(What the task asks):
An exact copy of the data is needed, but without any of its images.

(Study material):
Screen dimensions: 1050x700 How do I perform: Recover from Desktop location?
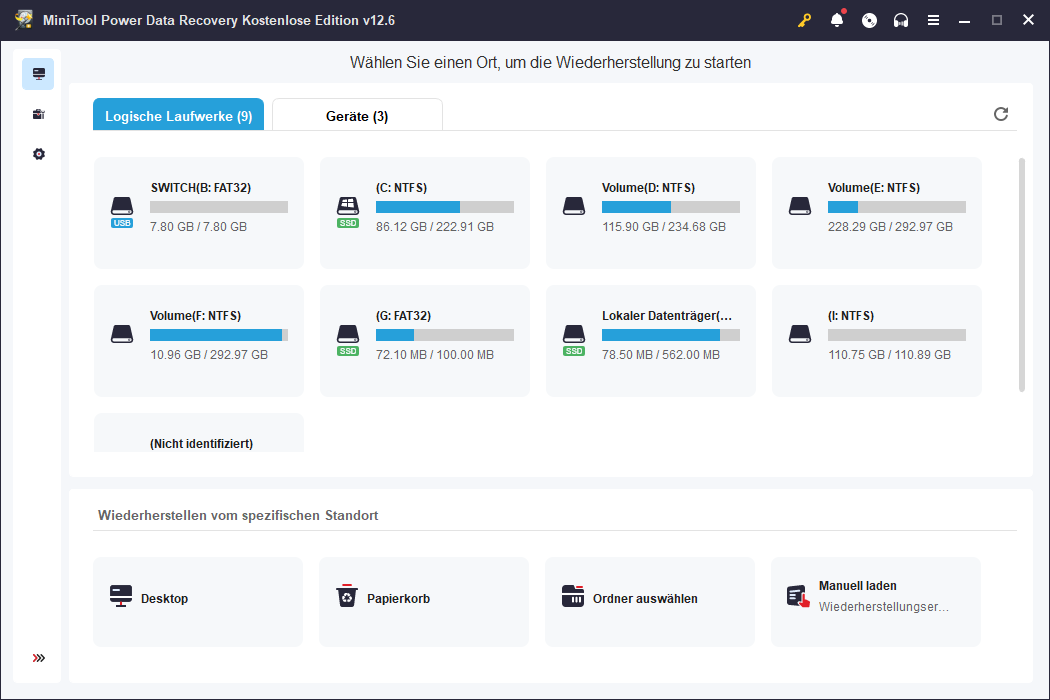tap(198, 599)
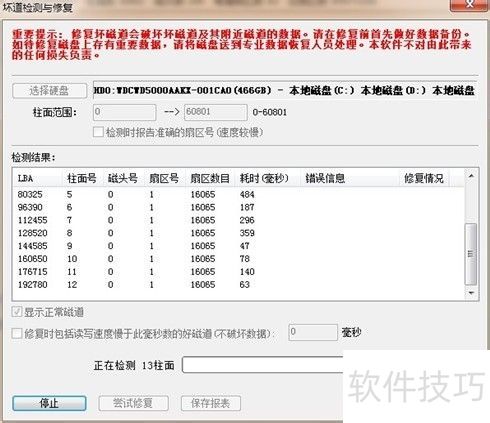Click the scroll up arrow in results list
The width and height of the screenshot is (490, 423).
click(471, 176)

(Output of the task):
Screen dimensions: 1050x700 How do I perform: Recover from Desktop location?
tap(198, 599)
Click the scroll up arrow in results list
The width and height of the screenshot is (490, 423).
click(471, 176)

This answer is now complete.